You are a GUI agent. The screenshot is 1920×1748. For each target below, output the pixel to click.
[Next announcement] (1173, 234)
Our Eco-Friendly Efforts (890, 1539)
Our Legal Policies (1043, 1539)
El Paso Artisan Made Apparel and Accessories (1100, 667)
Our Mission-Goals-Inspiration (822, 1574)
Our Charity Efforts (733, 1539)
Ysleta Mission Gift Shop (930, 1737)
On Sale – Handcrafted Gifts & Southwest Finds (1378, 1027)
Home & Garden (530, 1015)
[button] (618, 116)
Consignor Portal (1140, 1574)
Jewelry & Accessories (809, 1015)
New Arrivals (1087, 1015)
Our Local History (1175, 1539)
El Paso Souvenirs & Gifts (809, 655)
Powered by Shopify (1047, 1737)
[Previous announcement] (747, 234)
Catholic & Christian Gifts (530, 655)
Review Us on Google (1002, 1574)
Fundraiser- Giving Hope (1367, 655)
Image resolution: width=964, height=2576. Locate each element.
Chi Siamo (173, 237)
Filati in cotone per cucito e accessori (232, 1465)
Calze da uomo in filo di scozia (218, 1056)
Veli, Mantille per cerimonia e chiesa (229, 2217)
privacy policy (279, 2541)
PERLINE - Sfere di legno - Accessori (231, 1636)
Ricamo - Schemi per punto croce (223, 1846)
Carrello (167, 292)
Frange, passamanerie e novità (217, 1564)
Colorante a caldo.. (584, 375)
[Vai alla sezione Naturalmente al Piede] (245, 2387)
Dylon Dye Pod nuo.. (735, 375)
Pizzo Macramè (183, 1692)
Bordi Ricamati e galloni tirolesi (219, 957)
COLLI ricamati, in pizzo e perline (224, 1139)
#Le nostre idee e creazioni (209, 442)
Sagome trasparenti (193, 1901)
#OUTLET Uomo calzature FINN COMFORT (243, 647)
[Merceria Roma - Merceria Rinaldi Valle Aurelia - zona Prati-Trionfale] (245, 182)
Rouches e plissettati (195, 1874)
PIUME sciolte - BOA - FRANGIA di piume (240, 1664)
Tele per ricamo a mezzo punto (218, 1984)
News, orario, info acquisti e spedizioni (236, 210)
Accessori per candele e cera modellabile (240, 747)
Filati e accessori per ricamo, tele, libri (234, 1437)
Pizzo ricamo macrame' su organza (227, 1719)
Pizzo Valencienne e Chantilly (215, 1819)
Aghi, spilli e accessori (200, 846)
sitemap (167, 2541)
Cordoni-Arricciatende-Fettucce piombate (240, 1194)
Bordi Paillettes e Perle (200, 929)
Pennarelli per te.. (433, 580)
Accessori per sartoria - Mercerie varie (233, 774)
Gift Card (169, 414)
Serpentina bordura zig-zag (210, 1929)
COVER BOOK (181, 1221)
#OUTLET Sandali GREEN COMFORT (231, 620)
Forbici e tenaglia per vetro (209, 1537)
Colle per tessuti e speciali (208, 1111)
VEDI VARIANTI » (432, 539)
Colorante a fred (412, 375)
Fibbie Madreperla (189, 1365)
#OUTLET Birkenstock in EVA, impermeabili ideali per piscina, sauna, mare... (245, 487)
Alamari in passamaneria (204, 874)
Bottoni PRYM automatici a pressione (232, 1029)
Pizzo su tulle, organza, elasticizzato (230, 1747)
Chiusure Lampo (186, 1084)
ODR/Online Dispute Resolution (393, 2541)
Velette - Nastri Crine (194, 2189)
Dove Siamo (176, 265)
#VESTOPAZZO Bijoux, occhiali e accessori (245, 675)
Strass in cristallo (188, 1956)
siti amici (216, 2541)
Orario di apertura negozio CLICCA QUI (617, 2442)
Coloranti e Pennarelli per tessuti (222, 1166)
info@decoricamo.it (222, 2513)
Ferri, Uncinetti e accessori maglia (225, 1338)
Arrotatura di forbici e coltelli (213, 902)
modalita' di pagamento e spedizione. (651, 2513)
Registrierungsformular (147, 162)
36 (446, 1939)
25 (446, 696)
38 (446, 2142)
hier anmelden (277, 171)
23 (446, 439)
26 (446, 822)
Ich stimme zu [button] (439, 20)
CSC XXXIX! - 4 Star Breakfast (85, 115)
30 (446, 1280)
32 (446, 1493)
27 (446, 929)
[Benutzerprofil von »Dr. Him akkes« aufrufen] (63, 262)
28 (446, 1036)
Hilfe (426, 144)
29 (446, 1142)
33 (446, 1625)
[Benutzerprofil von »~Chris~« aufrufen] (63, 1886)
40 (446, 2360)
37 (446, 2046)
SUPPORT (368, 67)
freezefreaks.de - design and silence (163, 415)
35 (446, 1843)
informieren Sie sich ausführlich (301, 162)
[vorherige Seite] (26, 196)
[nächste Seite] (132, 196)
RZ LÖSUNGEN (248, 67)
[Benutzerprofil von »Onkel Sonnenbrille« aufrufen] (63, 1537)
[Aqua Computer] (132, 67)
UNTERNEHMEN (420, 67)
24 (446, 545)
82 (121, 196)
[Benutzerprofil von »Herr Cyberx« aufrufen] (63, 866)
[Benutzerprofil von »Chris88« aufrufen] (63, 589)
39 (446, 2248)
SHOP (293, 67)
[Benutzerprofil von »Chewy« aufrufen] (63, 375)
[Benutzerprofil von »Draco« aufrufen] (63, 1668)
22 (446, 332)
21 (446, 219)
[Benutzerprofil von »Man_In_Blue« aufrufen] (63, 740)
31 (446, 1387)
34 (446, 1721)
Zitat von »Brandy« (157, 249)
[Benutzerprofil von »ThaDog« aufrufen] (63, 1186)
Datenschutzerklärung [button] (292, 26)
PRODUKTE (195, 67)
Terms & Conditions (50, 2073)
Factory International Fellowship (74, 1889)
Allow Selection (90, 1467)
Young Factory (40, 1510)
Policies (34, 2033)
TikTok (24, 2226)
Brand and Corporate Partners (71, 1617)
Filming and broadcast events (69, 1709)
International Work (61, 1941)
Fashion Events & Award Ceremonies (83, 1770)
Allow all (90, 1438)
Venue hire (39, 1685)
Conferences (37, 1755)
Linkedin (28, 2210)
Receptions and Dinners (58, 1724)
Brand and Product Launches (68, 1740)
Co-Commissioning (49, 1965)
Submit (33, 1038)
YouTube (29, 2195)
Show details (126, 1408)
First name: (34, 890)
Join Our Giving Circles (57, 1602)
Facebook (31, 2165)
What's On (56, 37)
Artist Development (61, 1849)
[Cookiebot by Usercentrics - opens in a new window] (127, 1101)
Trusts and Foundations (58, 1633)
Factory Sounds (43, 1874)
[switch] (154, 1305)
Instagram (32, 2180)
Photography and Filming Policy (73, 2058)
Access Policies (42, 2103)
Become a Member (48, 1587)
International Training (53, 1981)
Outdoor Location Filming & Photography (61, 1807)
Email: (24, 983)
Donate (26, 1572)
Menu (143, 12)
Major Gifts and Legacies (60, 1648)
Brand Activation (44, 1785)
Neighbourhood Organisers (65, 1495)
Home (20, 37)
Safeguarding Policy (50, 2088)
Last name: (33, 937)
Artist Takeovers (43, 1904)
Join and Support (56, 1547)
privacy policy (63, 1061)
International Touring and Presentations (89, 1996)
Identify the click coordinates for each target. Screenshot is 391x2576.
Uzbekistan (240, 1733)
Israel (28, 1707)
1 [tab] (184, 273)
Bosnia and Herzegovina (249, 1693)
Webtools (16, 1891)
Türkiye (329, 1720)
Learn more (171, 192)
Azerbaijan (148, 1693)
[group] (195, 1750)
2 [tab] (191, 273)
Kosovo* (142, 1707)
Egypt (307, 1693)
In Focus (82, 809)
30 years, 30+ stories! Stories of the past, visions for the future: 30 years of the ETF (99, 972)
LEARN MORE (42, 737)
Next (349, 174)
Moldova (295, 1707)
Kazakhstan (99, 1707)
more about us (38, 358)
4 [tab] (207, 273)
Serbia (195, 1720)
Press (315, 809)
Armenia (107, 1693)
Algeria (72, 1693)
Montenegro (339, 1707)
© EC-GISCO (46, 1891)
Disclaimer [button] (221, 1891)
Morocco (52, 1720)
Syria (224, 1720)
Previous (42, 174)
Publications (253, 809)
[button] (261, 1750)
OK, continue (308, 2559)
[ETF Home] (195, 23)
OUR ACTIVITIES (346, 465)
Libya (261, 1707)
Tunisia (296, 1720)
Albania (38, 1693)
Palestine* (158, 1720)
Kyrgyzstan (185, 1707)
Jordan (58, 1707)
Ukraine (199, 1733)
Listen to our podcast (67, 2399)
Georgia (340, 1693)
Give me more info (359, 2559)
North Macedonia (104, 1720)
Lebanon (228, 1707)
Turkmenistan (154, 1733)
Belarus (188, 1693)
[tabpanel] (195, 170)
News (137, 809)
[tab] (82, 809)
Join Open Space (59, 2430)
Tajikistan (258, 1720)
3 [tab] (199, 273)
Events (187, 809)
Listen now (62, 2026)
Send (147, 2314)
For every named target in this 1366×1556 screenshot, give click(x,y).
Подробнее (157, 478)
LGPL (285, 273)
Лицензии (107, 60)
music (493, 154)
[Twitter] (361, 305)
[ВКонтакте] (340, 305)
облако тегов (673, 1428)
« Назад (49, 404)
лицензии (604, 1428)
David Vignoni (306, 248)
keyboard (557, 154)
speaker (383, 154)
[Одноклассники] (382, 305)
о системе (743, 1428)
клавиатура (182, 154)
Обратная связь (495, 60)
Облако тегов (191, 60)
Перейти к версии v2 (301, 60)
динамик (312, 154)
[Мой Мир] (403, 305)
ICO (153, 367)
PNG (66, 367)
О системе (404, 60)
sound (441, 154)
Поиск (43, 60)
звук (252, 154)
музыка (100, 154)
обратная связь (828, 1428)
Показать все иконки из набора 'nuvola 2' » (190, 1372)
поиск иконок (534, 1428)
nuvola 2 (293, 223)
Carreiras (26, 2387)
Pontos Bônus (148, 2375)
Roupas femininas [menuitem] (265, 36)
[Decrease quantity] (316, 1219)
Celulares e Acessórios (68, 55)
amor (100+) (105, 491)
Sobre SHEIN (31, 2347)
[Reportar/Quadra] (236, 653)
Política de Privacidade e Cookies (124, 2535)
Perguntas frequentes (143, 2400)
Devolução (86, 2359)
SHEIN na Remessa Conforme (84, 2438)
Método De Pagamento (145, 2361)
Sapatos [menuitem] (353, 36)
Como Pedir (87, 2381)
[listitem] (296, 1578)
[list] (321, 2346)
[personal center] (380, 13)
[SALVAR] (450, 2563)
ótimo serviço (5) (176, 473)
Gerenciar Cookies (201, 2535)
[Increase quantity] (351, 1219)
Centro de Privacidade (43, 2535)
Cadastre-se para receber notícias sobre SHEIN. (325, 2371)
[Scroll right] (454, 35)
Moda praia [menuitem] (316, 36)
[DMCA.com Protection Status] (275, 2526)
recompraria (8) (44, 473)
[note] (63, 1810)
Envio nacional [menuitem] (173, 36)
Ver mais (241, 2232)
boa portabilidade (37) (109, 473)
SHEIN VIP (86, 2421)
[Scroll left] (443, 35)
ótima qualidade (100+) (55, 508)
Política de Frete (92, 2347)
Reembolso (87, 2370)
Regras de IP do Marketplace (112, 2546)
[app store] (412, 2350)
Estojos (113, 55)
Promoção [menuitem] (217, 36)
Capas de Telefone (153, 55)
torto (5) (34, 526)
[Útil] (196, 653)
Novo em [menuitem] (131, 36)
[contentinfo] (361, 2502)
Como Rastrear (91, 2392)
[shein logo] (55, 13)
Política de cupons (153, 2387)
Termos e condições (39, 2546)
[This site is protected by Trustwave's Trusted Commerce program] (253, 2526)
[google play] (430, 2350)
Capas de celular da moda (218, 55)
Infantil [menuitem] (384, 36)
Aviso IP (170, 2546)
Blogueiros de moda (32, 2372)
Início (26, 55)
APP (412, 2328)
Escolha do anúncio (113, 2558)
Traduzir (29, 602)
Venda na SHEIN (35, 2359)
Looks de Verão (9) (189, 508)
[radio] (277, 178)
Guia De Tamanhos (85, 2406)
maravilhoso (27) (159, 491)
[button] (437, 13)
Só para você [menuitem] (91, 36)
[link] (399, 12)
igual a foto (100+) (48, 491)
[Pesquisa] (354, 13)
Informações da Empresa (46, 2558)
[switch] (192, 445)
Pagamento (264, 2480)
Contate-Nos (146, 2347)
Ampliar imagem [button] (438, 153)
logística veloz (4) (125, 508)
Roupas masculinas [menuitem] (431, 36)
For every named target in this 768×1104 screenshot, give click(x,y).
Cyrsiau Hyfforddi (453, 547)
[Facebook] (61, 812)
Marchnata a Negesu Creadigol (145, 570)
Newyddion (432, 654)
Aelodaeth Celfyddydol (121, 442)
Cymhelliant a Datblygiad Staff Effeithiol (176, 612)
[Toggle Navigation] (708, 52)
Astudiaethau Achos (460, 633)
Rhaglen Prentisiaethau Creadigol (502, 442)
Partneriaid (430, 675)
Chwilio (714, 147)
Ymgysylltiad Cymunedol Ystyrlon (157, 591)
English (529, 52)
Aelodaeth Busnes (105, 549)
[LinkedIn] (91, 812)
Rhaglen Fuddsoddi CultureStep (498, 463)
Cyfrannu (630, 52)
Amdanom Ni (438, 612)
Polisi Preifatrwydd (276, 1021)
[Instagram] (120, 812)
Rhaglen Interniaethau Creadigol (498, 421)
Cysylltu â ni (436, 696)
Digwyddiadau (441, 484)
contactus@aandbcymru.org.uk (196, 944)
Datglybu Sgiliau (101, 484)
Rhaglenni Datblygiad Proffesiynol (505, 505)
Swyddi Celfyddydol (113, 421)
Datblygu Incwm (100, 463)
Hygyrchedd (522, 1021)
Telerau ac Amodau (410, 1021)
§ §
**Task:**
Every line above from the line with "Kosovo* (142, 1707)" to the line with "speaker (383, 154)" is wanted, ends included; write them out exactly and add no other line.

**Your response:**
Kosovo* (142, 1707)
Egypt (307, 1693)
In Focus (82, 809)
30 years, 30+ stories! Stories of the past, visions for the future: 30 years of the ETF (99, 972)
LEARN MORE (42, 737)
Next (349, 174)
Moldova (295, 1707)
Kazakhstan (99, 1707)
more about us (38, 358)
4 [tab] (207, 273)
Serbia (195, 1720)
Press (315, 809)
Armenia (107, 1693)
Algeria (72, 1693)
Montenegro (339, 1707)
© EC-GISCO (46, 1891)
Disclaimer [button] (221, 1891)
Morocco (52, 1720)
Syria (224, 1720)
Previous (42, 174)
Publications (253, 809)
[button] (261, 1750)
OK, continue (308, 2559)
[ETF Home] (195, 23)
OUR ACTIVITIES (346, 465)
Libya (261, 1707)
Tunisia (296, 1720)
Albania (38, 1693)
Palestine* (158, 1720)
Kyrgyzstan (185, 1707)
Jordan (58, 1707)
Ukraine (199, 1733)
Listen to our podcast (67, 2399)
Georgia (340, 1693)
Give me more info (359, 2559)
North Macedonia (104, 1720)
Lebanon (228, 1707)
Turkmenistan (154, 1733)
Belarus (188, 1693)
[tabpanel] (195, 170)
News (137, 809)
[tab] (82, 809)
Join Open Space (59, 2430)
Tajikistan (258, 1720)
3 [tab] (199, 273)
Events (187, 809)
Listen now (62, 2026)
Send (147, 2314)
For every named target in this 1366×1556 screenshot, give click(x,y).
Подробнее (157, 478)
LGPL (285, 273)
Лицензии (107, 60)
music (493, 154)
[Twitter] (361, 305)
[ВКонтакте] (340, 305)
облако тегов (673, 1428)
« Назад (49, 404)
лицензии (604, 1428)
David Vignoni (306, 248)
keyboard (557, 154)
speaker (383, 154)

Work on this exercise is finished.